● TASK INSTRUCTIONS
Your answer must be the full listing, reproduced word for word.

LISTED ENTRIES: Begin

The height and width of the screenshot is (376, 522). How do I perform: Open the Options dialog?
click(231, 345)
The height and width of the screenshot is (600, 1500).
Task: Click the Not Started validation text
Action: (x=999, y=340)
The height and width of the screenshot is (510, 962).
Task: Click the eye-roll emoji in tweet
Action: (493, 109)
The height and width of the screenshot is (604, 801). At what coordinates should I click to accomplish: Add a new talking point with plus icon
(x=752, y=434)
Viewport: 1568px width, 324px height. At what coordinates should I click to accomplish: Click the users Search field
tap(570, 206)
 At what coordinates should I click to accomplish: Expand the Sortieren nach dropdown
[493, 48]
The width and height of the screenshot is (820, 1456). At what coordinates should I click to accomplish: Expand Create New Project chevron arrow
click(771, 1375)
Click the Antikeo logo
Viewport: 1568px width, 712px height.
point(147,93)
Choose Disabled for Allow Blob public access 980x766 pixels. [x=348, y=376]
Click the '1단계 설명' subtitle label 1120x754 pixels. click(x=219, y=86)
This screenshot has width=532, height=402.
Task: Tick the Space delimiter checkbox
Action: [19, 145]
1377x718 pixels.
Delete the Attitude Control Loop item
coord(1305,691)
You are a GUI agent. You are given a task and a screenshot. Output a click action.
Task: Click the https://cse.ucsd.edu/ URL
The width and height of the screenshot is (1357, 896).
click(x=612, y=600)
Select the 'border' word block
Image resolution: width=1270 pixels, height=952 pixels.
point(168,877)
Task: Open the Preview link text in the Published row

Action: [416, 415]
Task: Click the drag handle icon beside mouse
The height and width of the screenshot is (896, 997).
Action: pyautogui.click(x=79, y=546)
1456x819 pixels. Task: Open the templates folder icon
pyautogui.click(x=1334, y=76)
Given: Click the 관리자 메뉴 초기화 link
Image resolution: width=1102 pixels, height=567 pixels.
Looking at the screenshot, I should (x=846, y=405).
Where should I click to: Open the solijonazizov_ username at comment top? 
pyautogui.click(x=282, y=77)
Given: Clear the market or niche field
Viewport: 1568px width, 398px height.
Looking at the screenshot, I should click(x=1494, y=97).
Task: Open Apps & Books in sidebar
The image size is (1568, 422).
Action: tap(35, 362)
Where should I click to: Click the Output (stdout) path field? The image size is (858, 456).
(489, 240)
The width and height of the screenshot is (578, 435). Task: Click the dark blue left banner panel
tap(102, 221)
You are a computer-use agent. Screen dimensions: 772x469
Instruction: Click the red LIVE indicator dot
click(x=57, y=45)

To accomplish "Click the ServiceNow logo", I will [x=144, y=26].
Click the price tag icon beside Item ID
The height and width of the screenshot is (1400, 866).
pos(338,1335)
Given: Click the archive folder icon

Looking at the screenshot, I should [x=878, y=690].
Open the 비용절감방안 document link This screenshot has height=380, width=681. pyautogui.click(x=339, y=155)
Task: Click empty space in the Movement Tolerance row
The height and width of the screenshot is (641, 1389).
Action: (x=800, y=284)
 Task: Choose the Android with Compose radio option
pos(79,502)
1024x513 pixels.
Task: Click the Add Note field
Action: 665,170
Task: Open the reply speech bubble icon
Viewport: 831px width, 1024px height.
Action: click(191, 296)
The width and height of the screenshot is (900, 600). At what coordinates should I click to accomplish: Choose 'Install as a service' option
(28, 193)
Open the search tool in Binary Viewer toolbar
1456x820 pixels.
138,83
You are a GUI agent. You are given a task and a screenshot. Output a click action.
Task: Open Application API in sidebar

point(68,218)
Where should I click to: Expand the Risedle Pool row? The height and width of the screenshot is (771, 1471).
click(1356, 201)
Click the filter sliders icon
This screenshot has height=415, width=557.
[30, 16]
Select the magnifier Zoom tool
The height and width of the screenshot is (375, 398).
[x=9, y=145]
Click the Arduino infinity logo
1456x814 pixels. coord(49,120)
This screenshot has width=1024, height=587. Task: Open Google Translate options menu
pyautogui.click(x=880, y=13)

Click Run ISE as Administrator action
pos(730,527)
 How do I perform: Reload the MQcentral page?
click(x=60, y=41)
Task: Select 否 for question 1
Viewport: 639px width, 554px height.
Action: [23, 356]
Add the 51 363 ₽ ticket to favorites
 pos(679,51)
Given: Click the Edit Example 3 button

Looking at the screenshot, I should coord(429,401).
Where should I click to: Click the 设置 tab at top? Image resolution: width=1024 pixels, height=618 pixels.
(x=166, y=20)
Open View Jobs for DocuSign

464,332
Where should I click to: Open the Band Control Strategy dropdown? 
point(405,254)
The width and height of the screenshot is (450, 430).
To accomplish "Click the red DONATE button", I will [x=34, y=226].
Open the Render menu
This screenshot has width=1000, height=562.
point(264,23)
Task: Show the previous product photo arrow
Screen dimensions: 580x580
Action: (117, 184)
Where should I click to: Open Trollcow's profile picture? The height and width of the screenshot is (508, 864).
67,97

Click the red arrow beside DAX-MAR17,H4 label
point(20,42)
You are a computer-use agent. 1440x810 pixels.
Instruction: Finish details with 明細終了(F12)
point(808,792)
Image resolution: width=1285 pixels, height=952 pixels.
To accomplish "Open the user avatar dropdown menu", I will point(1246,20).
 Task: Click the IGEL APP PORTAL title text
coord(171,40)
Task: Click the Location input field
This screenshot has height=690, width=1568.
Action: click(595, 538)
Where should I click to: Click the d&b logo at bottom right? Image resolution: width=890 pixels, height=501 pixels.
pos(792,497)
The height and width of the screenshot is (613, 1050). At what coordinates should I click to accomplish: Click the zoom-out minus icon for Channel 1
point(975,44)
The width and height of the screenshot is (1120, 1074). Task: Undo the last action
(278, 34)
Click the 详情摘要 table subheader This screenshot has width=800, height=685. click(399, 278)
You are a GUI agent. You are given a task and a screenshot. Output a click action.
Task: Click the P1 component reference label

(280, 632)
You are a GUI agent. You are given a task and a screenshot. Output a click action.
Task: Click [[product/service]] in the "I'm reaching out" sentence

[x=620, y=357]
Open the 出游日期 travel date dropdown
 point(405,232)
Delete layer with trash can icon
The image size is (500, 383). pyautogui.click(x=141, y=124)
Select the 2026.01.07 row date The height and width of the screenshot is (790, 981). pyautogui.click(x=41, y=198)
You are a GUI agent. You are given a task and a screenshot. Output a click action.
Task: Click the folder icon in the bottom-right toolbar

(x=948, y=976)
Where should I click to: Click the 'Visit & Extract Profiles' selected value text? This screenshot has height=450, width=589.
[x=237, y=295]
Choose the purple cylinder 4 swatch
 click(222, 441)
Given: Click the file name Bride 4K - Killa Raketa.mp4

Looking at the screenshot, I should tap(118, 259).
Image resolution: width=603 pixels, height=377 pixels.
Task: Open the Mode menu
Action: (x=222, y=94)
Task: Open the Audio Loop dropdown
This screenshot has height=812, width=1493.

LISTED ENTRIES: End

● FINAL ANSWER
The height and width of the screenshot is (376, 522). How do I perform: Open the Options dialog?
click(231, 345)
The height and width of the screenshot is (600, 1500).
Task: Click the Not Started validation text
Action: (x=999, y=340)
The height and width of the screenshot is (510, 962).
Task: Click the eye-roll emoji in tweet
Action: (493, 109)
The height and width of the screenshot is (604, 801). At what coordinates should I click to accomplish: Add a new talking point with plus icon
(x=752, y=434)
Viewport: 1568px width, 324px height. At what coordinates should I click to accomplish: Click the users Search field
tap(570, 206)
 At what coordinates should I click to accomplish: Expand the Sortieren nach dropdown
[493, 48]
The width and height of the screenshot is (820, 1456). At what coordinates should I click to accomplish: Expand Create New Project chevron arrow
click(771, 1375)
Click the Antikeo logo
Viewport: 1568px width, 712px height.
point(147,93)
Choose Disabled for Allow Blob public access 980x766 pixels. [x=348, y=376]
Click the '1단계 설명' subtitle label 1120x754 pixels. click(x=219, y=86)
This screenshot has width=532, height=402.
Task: Tick the Space delimiter checkbox
Action: [19, 145]
1377x718 pixels.
Delete the Attitude Control Loop item
coord(1305,691)
You are a GUI agent. You are given a task and a screenshot. Output a click action.
Task: Click the https://cse.ucsd.edu/ URL
The width and height of the screenshot is (1357, 896).
click(x=612, y=600)
Select the 'border' word block
Image resolution: width=1270 pixels, height=952 pixels.
point(168,877)
Task: Open the Preview link text in the Published row

Action: [416, 415]
Task: Click the drag handle icon beside mouse
The height and width of the screenshot is (896, 997).
Action: pyautogui.click(x=79, y=546)
1456x819 pixels. Task: Open the templates folder icon
pyautogui.click(x=1334, y=76)
Given: Click the 관리자 메뉴 초기화 link
Image resolution: width=1102 pixels, height=567 pixels.
Looking at the screenshot, I should (x=846, y=405).
Where should I click to: Open the solijonazizov_ username at comment top? 
pyautogui.click(x=282, y=77)
Given: Clear the market or niche field
Viewport: 1568px width, 398px height.
Looking at the screenshot, I should click(x=1494, y=97).
Task: Open Apps & Books in sidebar
The image size is (1568, 422).
Action: tap(35, 362)
Where should I click to: Click the Output (stdout) path field? The image size is (858, 456).
(489, 240)
The width and height of the screenshot is (578, 435). Task: Click the dark blue left banner panel
tap(102, 221)
You are a computer-use agent. Screen dimensions: 772x469
Instruction: Click the red LIVE indicator dot
click(x=57, y=45)

To accomplish "Click the ServiceNow logo", I will [x=144, y=26].
Click the price tag icon beside Item ID
The height and width of the screenshot is (1400, 866).
pos(338,1335)
Given: Click the archive folder icon

Looking at the screenshot, I should [x=878, y=690].
Open the 비용절감방안 document link This screenshot has height=380, width=681. pyautogui.click(x=339, y=155)
Task: Click empty space in the Movement Tolerance row
The height and width of the screenshot is (641, 1389).
Action: (x=800, y=284)
 Task: Choose the Android with Compose radio option
pos(79,502)
1024x513 pixels.
Task: Click the Add Note field
Action: 665,170
Task: Open the reply speech bubble icon
Viewport: 831px width, 1024px height.
Action: click(191, 296)
The width and height of the screenshot is (900, 600). At what coordinates should I click to accomplish: Choose 'Install as a service' option
(28, 193)
Open the search tool in Binary Viewer toolbar
1456x820 pixels.
138,83
You are a GUI agent. You are given a task and a screenshot. Output a click action.
Task: Open Application API in sidebar

point(68,218)
Where should I click to: Expand the Risedle Pool row? The height and width of the screenshot is (771, 1471).
click(1356, 201)
Click the filter sliders icon
This screenshot has height=415, width=557.
[30, 16]
Select the magnifier Zoom tool
The height and width of the screenshot is (375, 398).
[x=9, y=145]
Click the Arduino infinity logo
1456x814 pixels. coord(49,120)
This screenshot has width=1024, height=587. Task: Open Google Translate options menu
pyautogui.click(x=880, y=13)

Click Run ISE as Administrator action
pos(730,527)
 How do I perform: Reload the MQcentral page?
click(x=60, y=41)
Task: Select 否 for question 1
Viewport: 639px width, 554px height.
Action: [23, 356]
Add the 51 363 ₽ ticket to favorites
 pos(679,51)
Given: Click the Edit Example 3 button

Looking at the screenshot, I should coord(429,401).
Where should I click to: Click the 设置 tab at top? Image resolution: width=1024 pixels, height=618 pixels.
(x=166, y=20)
Open View Jobs for DocuSign

464,332
Where should I click to: Open the Band Control Strategy dropdown? 
point(405,254)
The width and height of the screenshot is (450, 430).
To accomplish "Click the red DONATE button", I will [x=34, y=226].
Open the Render menu
This screenshot has width=1000, height=562.
point(264,23)
Task: Show the previous product photo arrow
Screen dimensions: 580x580
Action: (117, 184)
Where should I click to: Open Trollcow's profile picture? The height and width of the screenshot is (508, 864).
67,97

Click the red arrow beside DAX-MAR17,H4 label
point(20,42)
You are a computer-use agent. 1440x810 pixels.
Instruction: Finish details with 明細終了(F12)
point(808,792)
Image resolution: width=1285 pixels, height=952 pixels.
To accomplish "Open the user avatar dropdown menu", I will point(1246,20).
 Task: Click the IGEL APP PORTAL title text
coord(171,40)
Task: Click the Location input field
This screenshot has height=690, width=1568.
Action: click(595, 538)
Where should I click to: Click the d&b logo at bottom right? Image resolution: width=890 pixels, height=501 pixels.
pos(792,497)
The height and width of the screenshot is (613, 1050). At what coordinates should I click to accomplish: Click the zoom-out minus icon for Channel 1
point(975,44)
The width and height of the screenshot is (1120, 1074). Task: Undo the last action
(278, 34)
Click the 详情摘要 table subheader This screenshot has width=800, height=685. click(399, 278)
You are a GUI agent. You are given a task and a screenshot. Output a click action.
Task: Click the P1 component reference label

(280, 632)
You are a GUI agent. You are given a task and a screenshot. Output a click action.
Task: Click [[product/service]] in the "I'm reaching out" sentence

[x=620, y=357]
Open the 出游日期 travel date dropdown
 point(405,232)
Delete layer with trash can icon
The image size is (500, 383). pyautogui.click(x=141, y=124)
Select the 2026.01.07 row date The height and width of the screenshot is (790, 981). pyautogui.click(x=41, y=198)
You are a GUI agent. You are given a task and a screenshot. Output a click action.
Task: Click the folder icon in the bottom-right toolbar

(x=948, y=976)
Where should I click to: Click the 'Visit & Extract Profiles' selected value text? This screenshot has height=450, width=589.
[x=237, y=295]
Choose the purple cylinder 4 swatch
 click(222, 441)
Given: Click the file name Bride 4K - Killa Raketa.mp4

Looking at the screenshot, I should tap(118, 259).
Image resolution: width=603 pixels, height=377 pixels.
Task: Open the Mode menu
Action: (x=222, y=94)
Task: Open the Audio Loop dropdown
This screenshot has height=812, width=1493.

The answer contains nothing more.